Exercise goal
Among the entries below, find the lines with "tree" and copy them.

Top of Supplied records

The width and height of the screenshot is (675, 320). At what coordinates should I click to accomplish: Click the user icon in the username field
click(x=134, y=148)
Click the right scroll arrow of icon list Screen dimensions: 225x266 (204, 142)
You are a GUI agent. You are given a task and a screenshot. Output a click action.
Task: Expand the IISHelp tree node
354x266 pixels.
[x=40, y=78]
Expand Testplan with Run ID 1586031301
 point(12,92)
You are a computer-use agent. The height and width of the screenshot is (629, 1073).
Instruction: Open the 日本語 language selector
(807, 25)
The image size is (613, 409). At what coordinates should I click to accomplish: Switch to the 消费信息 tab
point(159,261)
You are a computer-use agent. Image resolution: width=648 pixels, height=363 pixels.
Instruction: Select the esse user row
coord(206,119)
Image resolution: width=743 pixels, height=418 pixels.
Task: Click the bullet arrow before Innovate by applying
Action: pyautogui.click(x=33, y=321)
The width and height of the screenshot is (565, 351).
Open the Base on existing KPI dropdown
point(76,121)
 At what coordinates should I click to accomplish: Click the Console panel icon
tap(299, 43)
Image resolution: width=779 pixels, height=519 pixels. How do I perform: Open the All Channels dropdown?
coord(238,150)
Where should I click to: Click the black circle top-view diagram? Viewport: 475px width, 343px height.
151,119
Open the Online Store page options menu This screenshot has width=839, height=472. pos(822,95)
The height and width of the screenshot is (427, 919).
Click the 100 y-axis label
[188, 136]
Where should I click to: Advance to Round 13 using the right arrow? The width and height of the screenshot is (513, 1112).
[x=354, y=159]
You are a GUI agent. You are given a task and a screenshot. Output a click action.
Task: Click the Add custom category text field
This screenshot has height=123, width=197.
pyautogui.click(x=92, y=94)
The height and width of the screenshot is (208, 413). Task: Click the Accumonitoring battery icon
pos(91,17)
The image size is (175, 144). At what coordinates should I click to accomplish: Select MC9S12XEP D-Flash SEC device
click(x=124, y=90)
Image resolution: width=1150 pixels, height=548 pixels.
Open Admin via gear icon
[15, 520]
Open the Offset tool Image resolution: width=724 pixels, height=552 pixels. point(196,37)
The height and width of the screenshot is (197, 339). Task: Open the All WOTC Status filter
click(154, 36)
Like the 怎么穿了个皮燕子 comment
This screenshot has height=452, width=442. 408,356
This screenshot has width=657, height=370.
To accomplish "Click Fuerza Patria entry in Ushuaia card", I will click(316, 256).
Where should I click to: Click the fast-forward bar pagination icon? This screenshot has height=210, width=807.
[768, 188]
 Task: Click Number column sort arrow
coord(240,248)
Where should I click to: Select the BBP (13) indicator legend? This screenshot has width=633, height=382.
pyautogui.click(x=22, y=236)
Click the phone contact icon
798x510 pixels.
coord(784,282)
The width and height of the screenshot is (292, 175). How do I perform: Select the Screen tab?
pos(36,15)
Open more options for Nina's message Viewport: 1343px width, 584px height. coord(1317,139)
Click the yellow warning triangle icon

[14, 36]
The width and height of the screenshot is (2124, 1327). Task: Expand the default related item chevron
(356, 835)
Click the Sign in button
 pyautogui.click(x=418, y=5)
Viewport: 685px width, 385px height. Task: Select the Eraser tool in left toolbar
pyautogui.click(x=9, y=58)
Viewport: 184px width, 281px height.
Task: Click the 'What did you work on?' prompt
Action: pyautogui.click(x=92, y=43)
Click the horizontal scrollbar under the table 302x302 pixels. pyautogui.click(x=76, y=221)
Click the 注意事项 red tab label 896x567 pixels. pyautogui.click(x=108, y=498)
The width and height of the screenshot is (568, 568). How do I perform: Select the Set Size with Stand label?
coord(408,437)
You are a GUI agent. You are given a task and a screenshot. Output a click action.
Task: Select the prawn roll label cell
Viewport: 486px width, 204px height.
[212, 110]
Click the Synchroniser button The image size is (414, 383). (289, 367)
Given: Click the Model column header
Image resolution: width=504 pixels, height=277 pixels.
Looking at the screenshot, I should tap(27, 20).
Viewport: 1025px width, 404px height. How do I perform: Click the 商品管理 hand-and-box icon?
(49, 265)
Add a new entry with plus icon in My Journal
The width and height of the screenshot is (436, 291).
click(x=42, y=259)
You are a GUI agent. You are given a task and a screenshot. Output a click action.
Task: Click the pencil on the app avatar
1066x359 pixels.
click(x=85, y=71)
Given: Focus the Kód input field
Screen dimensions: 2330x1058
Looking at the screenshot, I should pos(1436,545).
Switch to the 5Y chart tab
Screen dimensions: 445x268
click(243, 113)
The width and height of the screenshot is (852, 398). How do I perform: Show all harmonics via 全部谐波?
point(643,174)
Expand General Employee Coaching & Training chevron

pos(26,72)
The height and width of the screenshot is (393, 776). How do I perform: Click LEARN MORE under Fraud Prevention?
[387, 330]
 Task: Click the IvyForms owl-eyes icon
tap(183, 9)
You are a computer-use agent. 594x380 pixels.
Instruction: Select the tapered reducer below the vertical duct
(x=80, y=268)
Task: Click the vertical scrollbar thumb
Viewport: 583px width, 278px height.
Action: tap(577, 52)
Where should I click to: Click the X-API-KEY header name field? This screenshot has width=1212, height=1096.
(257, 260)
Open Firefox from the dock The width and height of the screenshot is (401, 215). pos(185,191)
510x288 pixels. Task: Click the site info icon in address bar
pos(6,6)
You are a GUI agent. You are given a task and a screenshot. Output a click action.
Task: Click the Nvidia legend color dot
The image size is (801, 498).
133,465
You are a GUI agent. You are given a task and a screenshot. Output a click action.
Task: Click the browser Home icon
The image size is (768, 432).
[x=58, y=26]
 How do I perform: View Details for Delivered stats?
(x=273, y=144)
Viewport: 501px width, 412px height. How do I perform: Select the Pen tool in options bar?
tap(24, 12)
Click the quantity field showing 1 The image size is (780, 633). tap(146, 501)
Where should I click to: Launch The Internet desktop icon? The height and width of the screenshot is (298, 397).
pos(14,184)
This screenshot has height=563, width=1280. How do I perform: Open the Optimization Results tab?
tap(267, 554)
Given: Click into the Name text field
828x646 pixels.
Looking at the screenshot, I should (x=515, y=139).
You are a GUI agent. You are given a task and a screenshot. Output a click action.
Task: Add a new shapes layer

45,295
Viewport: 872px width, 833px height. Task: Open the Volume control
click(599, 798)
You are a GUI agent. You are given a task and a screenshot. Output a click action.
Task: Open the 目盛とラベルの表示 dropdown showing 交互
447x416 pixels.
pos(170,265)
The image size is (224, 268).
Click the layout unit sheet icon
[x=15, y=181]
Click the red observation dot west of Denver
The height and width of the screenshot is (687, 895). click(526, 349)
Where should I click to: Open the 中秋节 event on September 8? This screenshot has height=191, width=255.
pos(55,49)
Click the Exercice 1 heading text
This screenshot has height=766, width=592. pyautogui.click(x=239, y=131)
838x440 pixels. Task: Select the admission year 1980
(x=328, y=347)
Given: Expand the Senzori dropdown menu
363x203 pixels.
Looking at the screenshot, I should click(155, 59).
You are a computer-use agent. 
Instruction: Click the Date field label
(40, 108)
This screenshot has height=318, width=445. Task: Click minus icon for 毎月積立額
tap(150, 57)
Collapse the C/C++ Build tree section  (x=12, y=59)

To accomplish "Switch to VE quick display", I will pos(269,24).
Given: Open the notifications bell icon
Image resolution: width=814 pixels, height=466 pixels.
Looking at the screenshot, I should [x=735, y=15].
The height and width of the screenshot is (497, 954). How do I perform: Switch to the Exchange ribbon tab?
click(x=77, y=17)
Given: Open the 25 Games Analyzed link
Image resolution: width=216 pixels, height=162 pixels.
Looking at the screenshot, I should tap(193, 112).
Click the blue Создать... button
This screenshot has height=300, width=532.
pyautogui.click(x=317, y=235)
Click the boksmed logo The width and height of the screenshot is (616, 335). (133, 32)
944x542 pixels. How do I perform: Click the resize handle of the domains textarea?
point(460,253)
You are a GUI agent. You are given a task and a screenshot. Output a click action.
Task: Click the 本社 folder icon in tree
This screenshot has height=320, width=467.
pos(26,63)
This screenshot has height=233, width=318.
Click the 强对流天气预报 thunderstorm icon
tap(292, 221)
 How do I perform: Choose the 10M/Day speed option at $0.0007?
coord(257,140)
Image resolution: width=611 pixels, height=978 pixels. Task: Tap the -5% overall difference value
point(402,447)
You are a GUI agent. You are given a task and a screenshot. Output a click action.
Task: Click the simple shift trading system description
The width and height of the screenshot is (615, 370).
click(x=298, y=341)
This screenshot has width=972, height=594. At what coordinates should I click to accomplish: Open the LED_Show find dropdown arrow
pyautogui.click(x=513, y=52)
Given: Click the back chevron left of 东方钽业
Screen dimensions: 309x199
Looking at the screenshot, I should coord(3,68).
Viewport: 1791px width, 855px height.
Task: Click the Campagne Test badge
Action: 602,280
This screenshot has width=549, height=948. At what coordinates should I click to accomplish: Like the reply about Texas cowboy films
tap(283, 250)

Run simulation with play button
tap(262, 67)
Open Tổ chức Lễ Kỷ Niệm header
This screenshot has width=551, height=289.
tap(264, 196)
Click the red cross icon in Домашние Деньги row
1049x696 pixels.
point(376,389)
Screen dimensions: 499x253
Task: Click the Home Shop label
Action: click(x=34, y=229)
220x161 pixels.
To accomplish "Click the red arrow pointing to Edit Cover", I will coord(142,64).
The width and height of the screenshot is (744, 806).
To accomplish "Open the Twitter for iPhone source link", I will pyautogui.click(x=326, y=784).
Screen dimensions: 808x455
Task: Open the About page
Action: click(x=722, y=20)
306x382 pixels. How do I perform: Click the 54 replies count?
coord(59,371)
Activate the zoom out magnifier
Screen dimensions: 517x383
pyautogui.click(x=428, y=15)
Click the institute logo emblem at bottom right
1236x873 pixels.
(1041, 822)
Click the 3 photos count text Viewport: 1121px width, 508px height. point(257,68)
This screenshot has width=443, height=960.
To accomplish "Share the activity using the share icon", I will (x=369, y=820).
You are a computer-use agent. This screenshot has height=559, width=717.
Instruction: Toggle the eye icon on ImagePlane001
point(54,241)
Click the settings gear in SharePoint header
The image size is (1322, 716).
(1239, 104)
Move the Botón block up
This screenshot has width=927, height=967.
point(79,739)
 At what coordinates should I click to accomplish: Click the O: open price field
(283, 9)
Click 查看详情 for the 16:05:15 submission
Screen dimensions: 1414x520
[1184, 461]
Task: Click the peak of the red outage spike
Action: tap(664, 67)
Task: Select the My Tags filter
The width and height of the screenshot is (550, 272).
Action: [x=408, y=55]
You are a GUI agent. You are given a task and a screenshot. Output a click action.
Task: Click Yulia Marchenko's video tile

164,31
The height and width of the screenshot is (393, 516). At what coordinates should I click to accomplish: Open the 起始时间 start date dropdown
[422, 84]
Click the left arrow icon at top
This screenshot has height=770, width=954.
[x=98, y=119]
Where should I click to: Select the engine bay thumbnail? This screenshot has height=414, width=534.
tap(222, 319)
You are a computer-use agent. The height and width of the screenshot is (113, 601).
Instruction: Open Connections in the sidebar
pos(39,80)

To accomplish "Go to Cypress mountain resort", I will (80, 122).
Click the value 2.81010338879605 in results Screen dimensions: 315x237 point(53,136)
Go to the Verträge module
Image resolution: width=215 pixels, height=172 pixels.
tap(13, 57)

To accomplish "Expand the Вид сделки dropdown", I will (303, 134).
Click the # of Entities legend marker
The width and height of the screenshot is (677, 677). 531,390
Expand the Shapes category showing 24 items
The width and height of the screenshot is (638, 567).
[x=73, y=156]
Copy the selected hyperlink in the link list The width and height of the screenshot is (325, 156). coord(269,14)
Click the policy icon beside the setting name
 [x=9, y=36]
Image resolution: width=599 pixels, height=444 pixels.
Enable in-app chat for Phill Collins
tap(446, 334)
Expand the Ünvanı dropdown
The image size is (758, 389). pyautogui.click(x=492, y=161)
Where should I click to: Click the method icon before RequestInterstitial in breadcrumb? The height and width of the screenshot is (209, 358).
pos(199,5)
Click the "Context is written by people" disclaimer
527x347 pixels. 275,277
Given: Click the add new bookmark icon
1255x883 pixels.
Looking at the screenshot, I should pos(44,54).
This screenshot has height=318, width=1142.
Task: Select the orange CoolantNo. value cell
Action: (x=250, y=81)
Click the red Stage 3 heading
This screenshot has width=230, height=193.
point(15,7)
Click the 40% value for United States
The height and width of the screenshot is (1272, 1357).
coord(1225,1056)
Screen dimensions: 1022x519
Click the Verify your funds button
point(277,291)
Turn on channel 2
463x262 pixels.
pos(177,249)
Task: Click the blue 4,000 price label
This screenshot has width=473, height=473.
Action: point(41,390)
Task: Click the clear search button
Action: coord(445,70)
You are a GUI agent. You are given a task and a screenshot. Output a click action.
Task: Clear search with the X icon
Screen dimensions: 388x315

Bottom of Supplied records

Answer for the task
Task: Expand the IISHelp tree node
Collapse the C/C++ Build tree section  (x=12, y=59)
Task: Click the 本社 folder icon in tree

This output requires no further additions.